→ **Task A**
Write out the part of the memorial messages below that runs from "Your willingness to" up to and including "me, dear one.", copied word for word.
→ **Task B**
Rewrite every line of the records below, requests included, but multiply each coordinate in the answers by 1.5 and round it to a whole number, with halves rounded up. Leave out the pictures.

→ **Document text**
Your willingness to be forthright, genuine, collaborative and joyful is something I’ll always remember about you. Someone willing to live and learn is always a precious thing and that's who you chose to be. Thank you for the time and energy you shared with me, dear one.
April 30, 2021
April 30, 2021
I called you to come with the stuffs that you were collecting for an NGO in Bangalore. But somehow we couldn't make it and we will never now. Right now I'm feeling like a criminal for not checking with you. I don't know why I remembered you two days ago and thought to give you a call. And I didn't make that call too :(
You are a sweet heart ❤️
April 30, 2021
April 30, 2021
Shilpa was the most genuine and warmest soul ever. In each chat with hers it seemed like she's not just listening but really opening her heart full of love to you. Gentle, honest, extremely brave and so full of life. I am so sorry to have missed saying goodbye to you, dear Shilpa. I hope my love reaches you where you are right now.
April 30, 2021
April 30, 2021
Shilpa was my midnight friend. It’s tragic that over the last one month I was not able to keep in touch with my reclusive friend. Though she did not have any immediate relative to take care of her, and had lost care of parents early on, but she kept herself motivated & purposive. I always marvelled at her sharp thinking and recall. Her analytics of a situation were always spot on. We did make plans that whenever she comes visiting Delhi she’ll be staying with me. Unbelievable loss.

→ **Input rows**
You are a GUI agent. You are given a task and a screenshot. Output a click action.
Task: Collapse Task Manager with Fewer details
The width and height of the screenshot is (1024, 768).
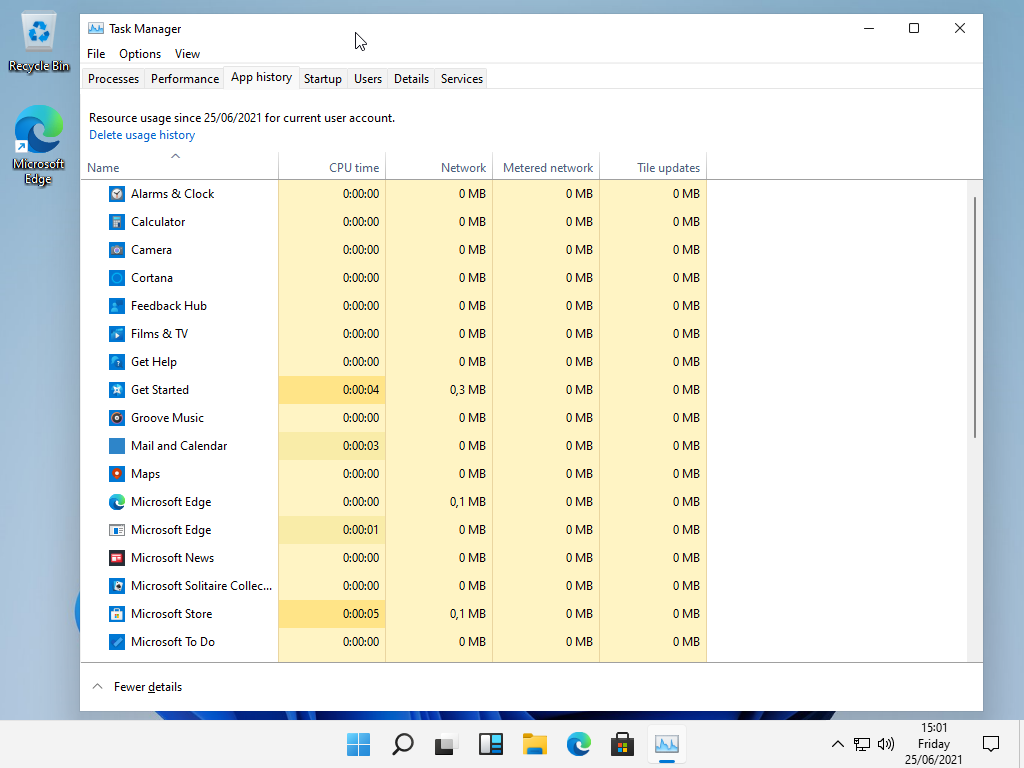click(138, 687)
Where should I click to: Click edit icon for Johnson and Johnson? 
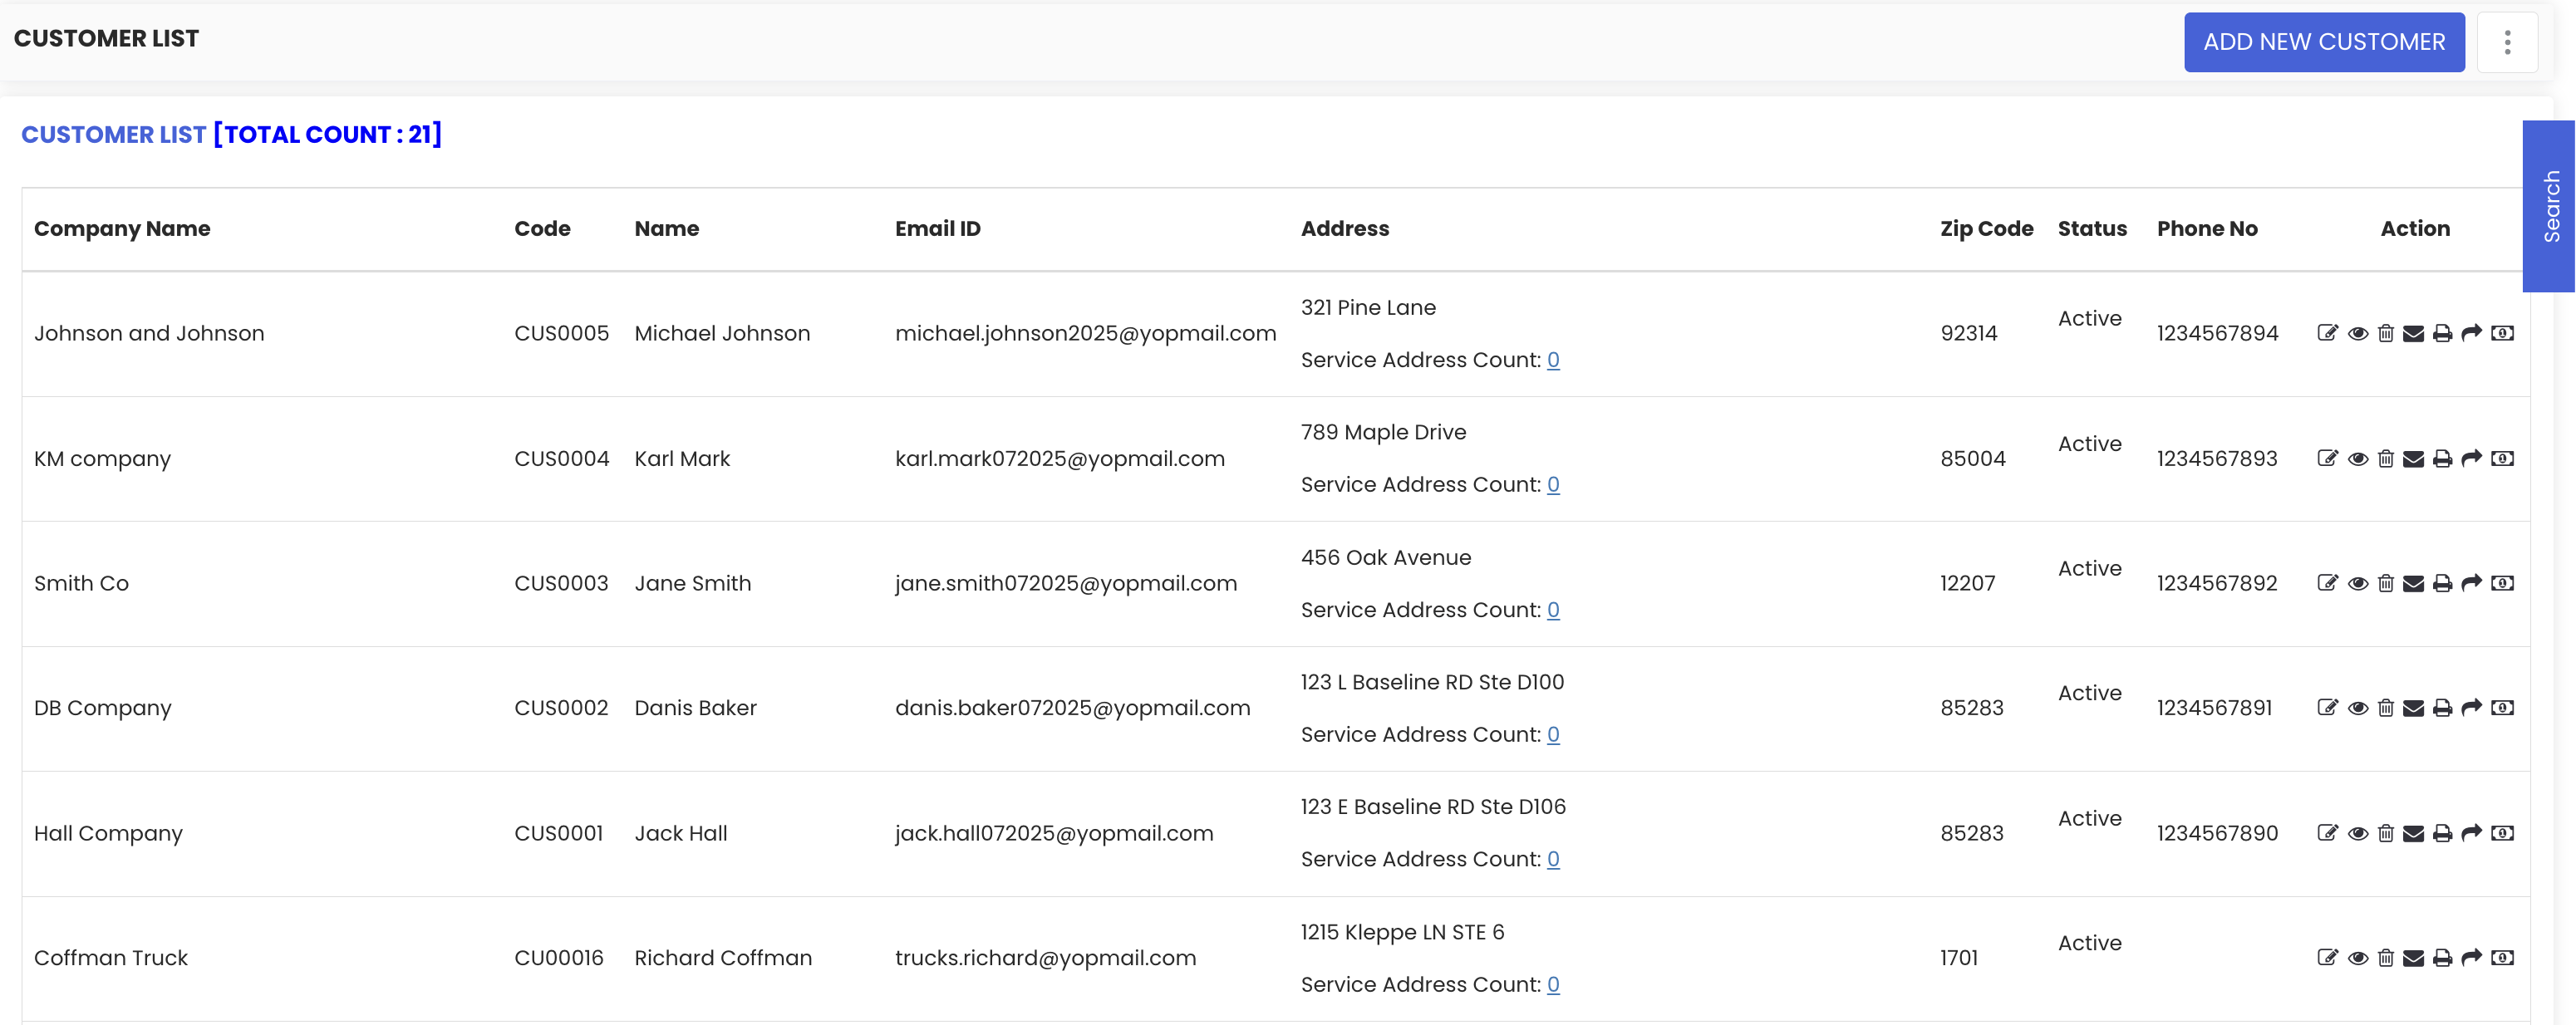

→ **Full answer A**
Your willingness to be forthright, genuine, collaborative and joyful is something I’ll always remember about you. Someone willing to live and learn is always a precious thing and that's who you chose to be. Thank you for the time and energy you shared with me, dear one.

→ **Full answer B**
You are a GUI agent. You are given a task and a screenshot. Output a click action.
Task: Collapse Task Manager with Fewer details
The width and height of the screenshot is (1024, 768).
click(207, 1031)
Where should I click to: Click edit icon for Johnson and Johnson? 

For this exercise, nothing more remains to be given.